Yes, that happens all the time. Things change and people react — positively or negatively — to that change.


----------



## PieceOfSky (Apr 7, 2013)

@aaarghdub,

Not an answer, but I’m curious about what things you have found helpful in your quest to not be codependent. Counseling, books, videos, etc.


----------



## aaarghdub (Jul 15, 2017)

Probably the book “No More Me Nice Guy” and various websites.

Honestly, it was realizing my behaviors and what I wasn’t getting aside from resentment and a lack of growth. So I started doing new things I had put off. Took golf back up with my buddies, started CrossFit, went back to school for my next career. Getting more needs met from people. I didn’t need her validation as much. 

All these things I didn’t do because I was focusing on her small bubble/comfort zone and her abject fear of looking bad/foolish/incompetent. 

The consequence is distance but you can’t force yourself to live in a bubble and stunt your own growth. Or as they say, “don’t light yourself on fire to keep your partner warm.”


----------



## Laurentium (May 21, 2017)

aaarghdub said:


> Now she seems really concerned and she wonders if it’s depression or something else.

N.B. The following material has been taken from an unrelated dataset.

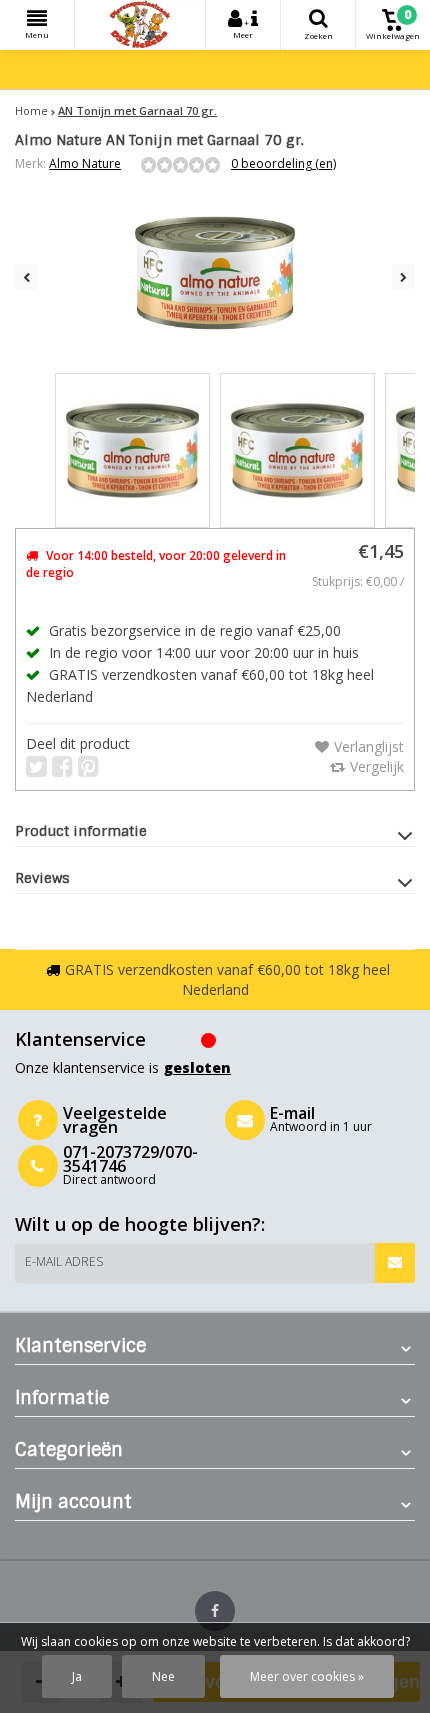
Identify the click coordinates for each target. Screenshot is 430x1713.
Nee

She thinks you're depressed? Or she thinks she is?

I'm guessing it's the former, and if that's the case, you need (if you have not already) to let her know how much you enjoy your own hobbies etc. (edited to add, the golf etc.)



> Has anyone else recovering from codependency notice their spouse becomes unsettled and anxious now that you aren’t doing those behaviors any more?


Yes, that's bound to happen. You're changing a system that was stable. As Minimal said, you both played your parts in it, and now you are changing it.


----------